Aim of the exercise →
Reproduce the following lines verbatim, beginning with the line that contains "The width and height of the screenshot is (849, 426)." and continuing through the line that contains "Action: point(119,850)". Omit the pictures from your answer.

** Begin Entries **

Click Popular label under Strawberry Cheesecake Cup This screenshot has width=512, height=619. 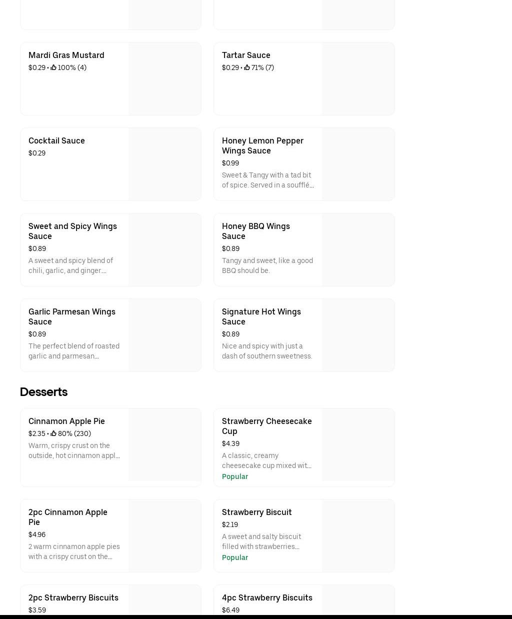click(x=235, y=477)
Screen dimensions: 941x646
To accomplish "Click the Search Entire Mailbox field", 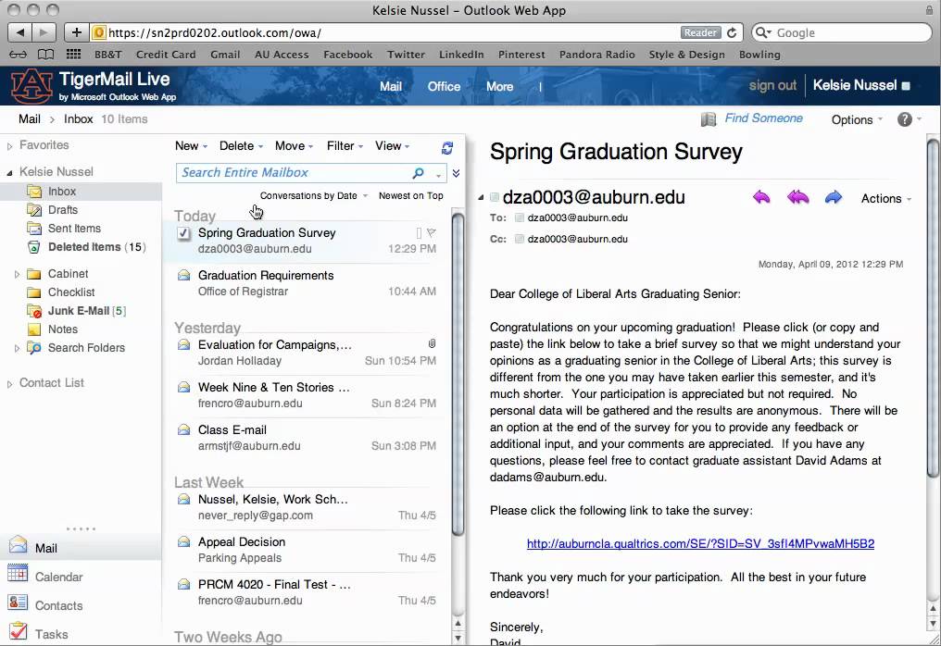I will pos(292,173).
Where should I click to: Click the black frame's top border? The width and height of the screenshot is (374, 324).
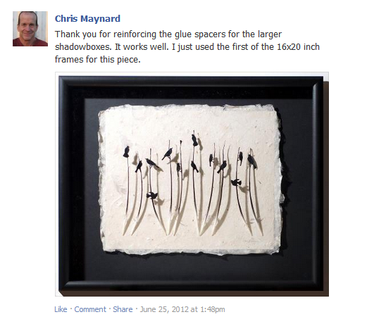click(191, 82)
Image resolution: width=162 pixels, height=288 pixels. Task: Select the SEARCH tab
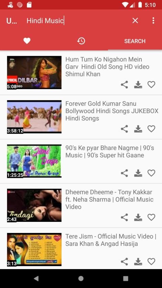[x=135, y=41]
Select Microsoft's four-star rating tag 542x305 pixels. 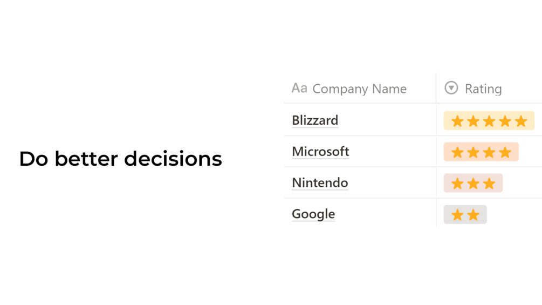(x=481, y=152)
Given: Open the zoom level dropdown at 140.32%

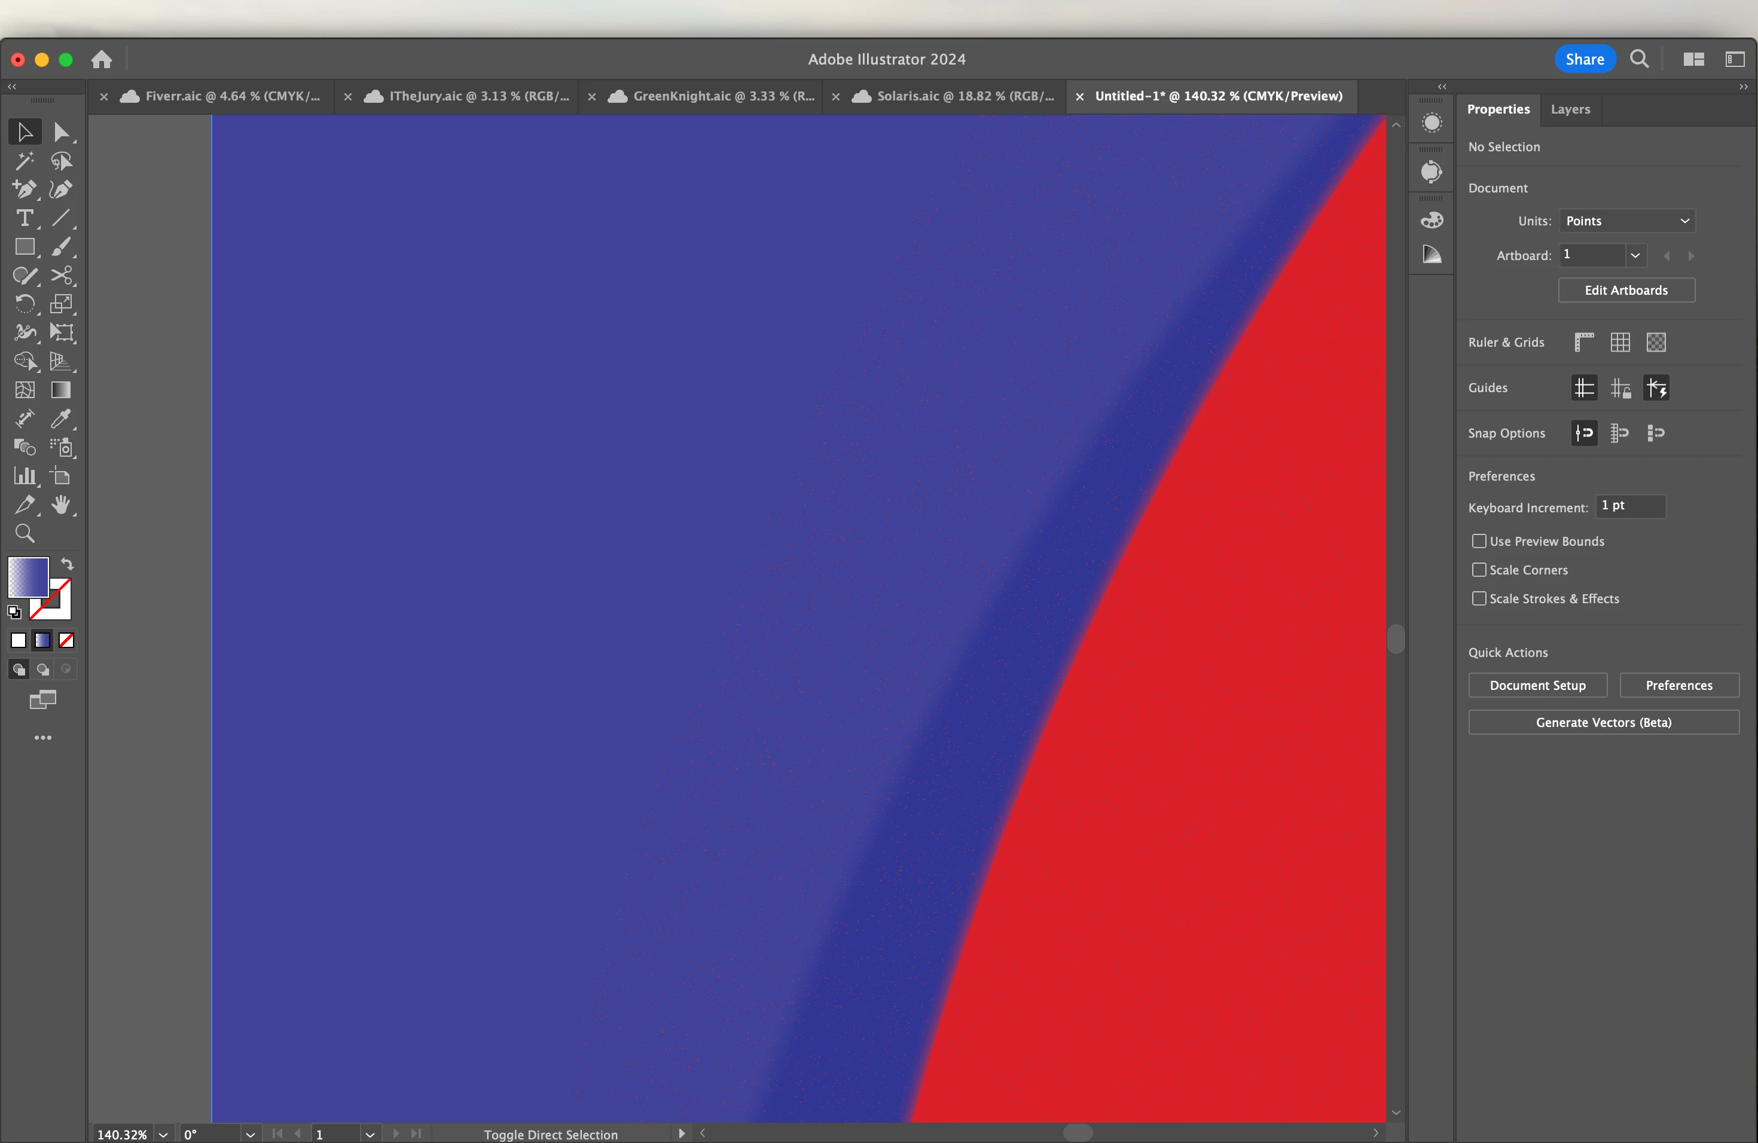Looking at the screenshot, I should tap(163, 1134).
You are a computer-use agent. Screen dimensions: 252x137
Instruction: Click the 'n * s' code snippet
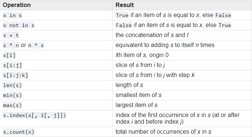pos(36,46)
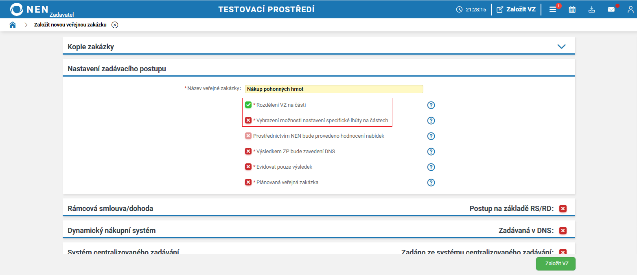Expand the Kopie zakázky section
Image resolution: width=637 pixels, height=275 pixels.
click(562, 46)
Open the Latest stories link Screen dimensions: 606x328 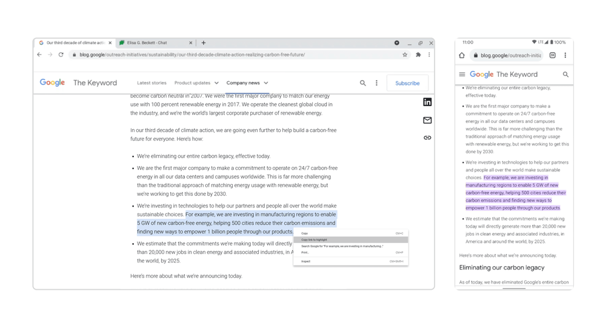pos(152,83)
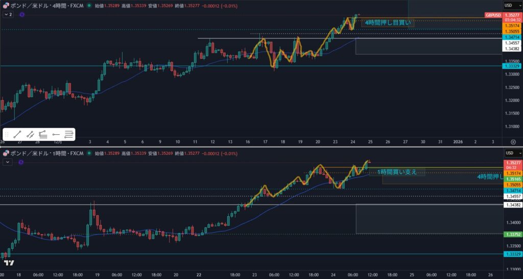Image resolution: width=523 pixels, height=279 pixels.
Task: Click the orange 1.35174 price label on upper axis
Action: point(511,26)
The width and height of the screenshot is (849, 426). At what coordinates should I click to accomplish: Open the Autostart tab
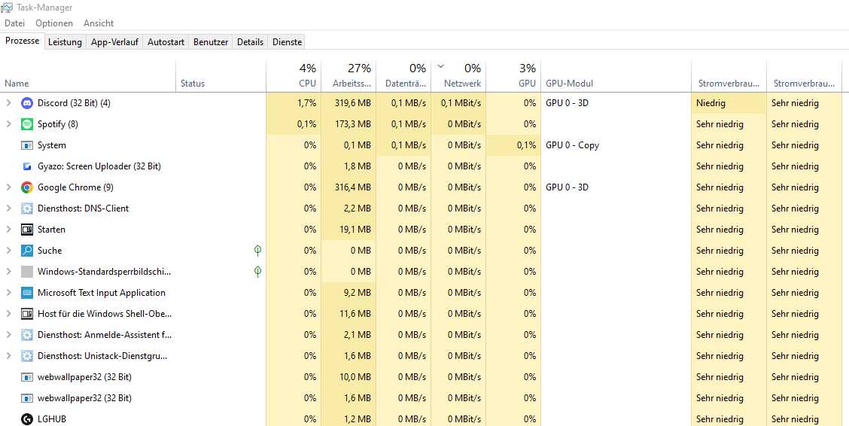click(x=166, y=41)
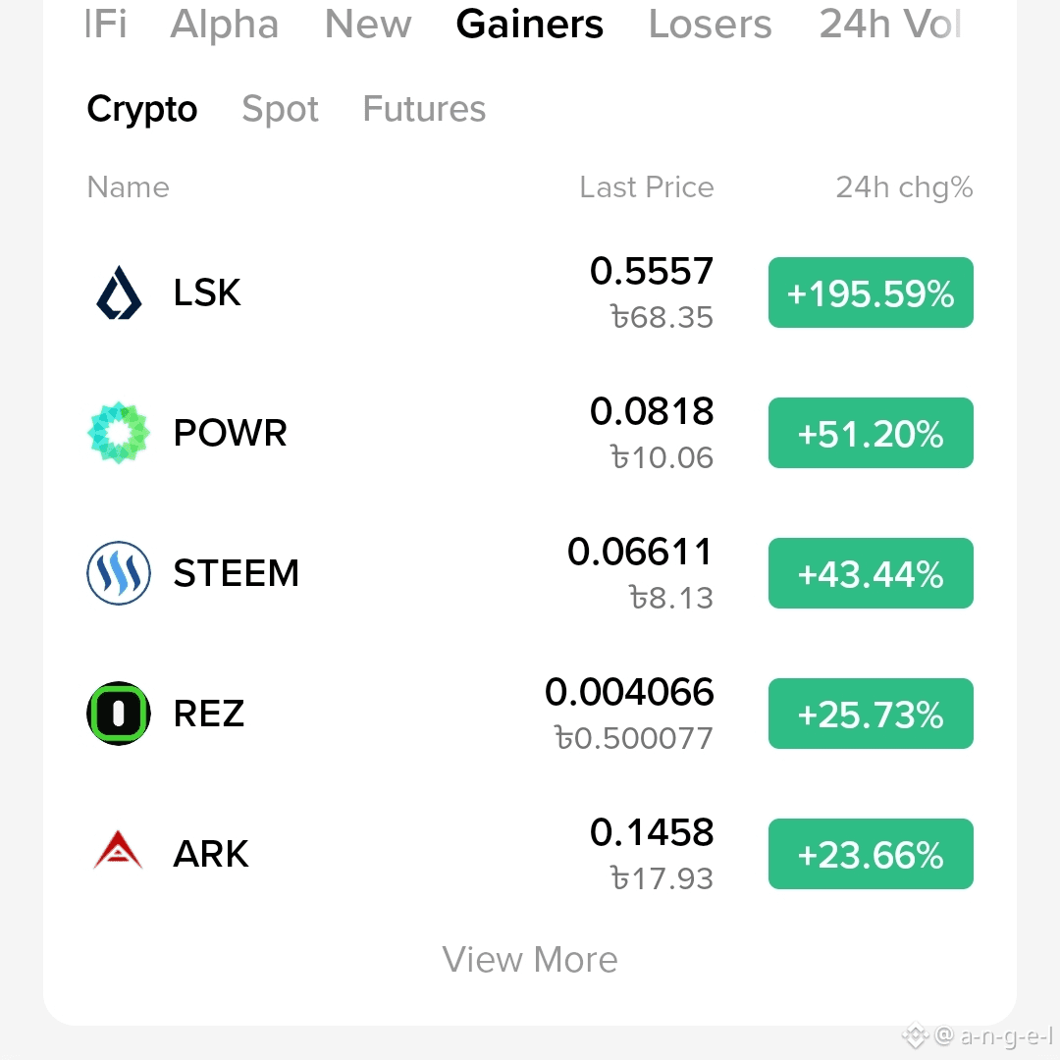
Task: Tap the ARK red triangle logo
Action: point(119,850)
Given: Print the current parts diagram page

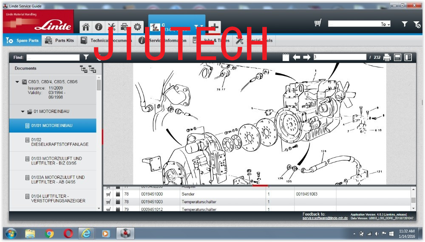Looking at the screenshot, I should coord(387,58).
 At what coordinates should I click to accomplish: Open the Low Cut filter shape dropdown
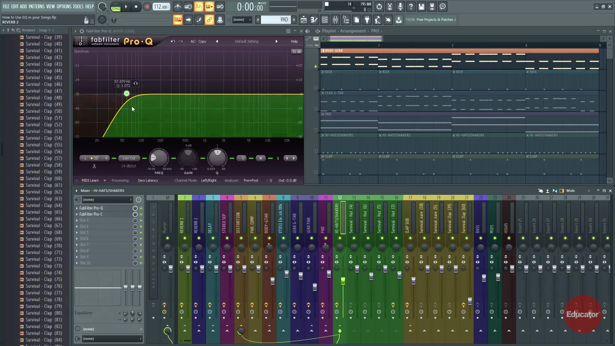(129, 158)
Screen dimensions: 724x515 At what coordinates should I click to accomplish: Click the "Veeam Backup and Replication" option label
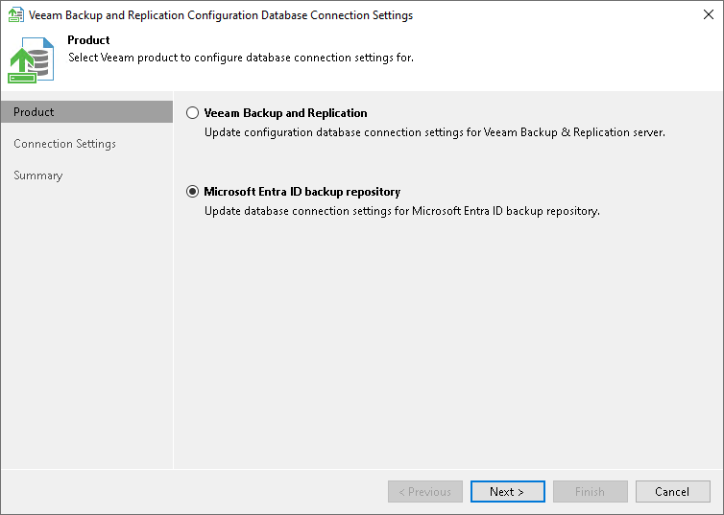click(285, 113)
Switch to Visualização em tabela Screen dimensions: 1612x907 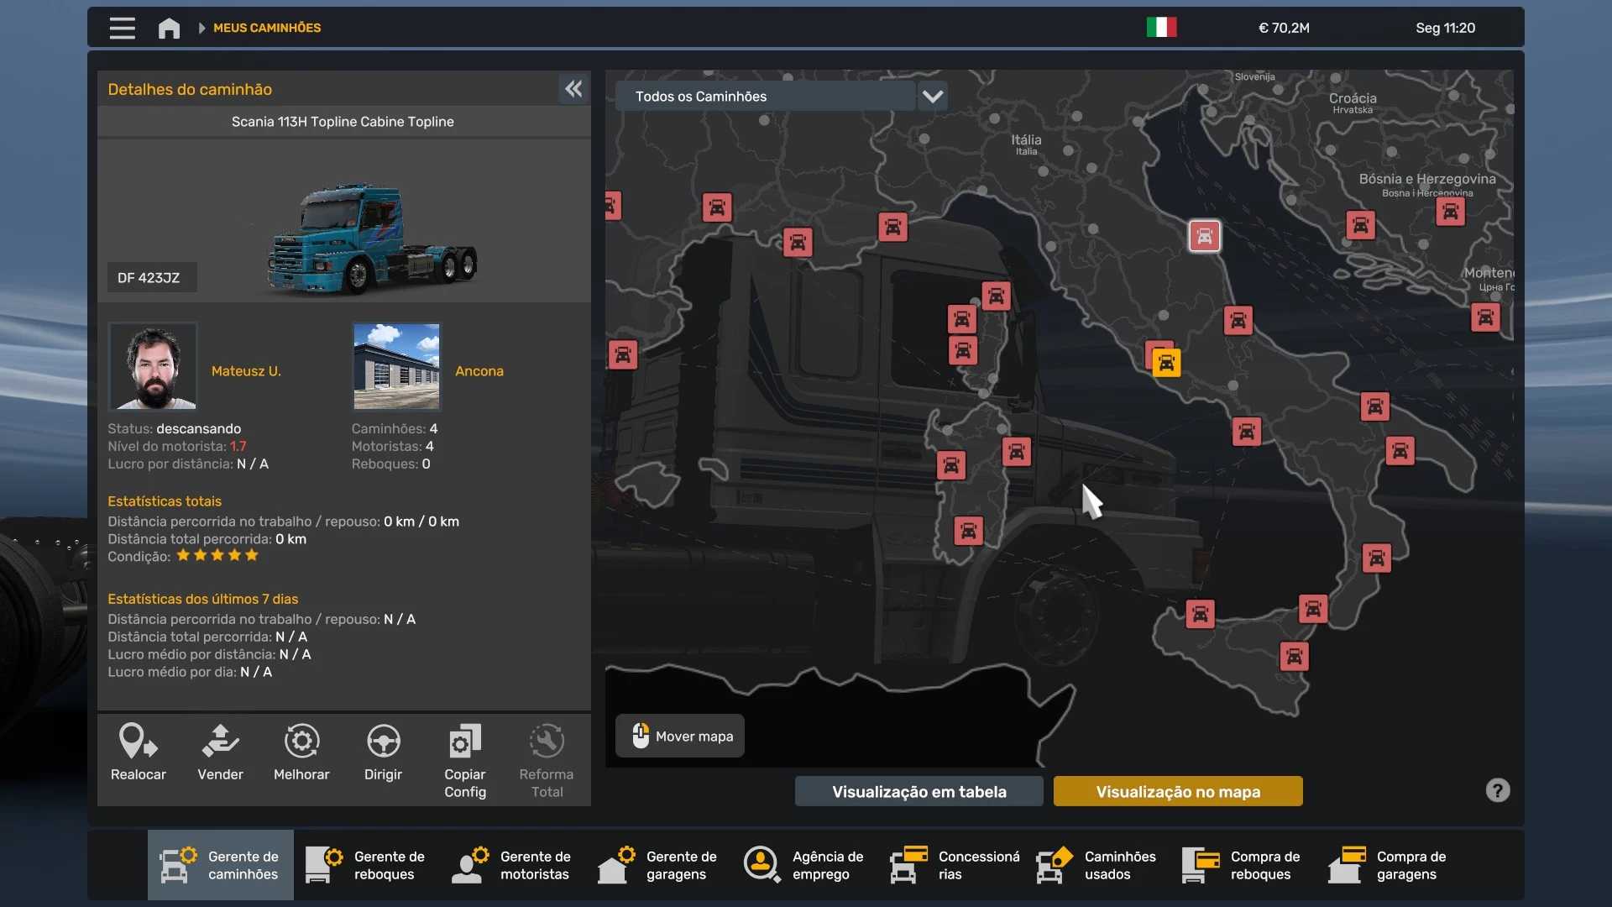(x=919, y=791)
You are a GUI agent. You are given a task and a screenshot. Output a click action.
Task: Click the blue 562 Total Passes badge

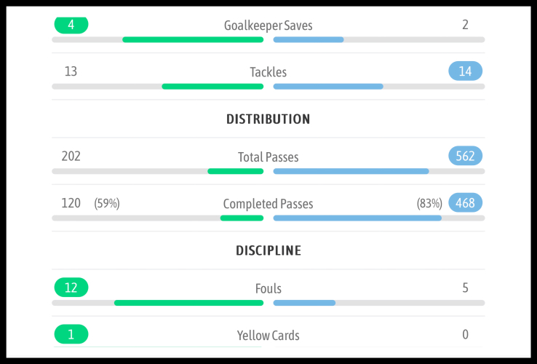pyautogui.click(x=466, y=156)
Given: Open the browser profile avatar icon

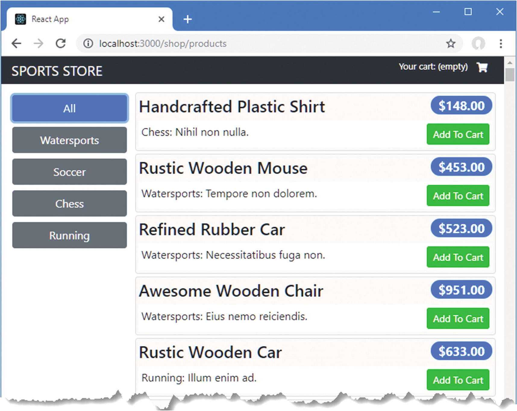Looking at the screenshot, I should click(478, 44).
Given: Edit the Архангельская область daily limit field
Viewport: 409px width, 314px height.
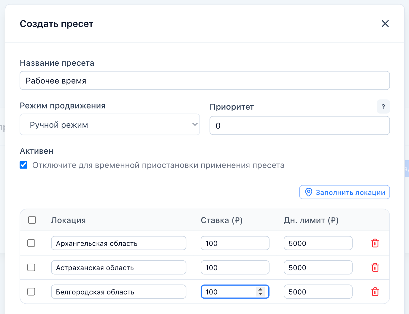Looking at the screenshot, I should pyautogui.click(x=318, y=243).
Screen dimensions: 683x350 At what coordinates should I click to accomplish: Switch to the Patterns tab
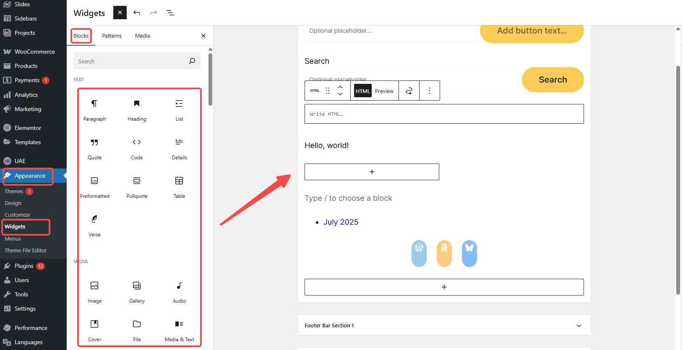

** End Entries **

Answer to this task →
The width and height of the screenshot is (849, 426). At what coordinates should I click to accomplish: Open the Autostart tab
click(x=166, y=41)
Task: Tap the ARK red triangle logo
Action: point(119,850)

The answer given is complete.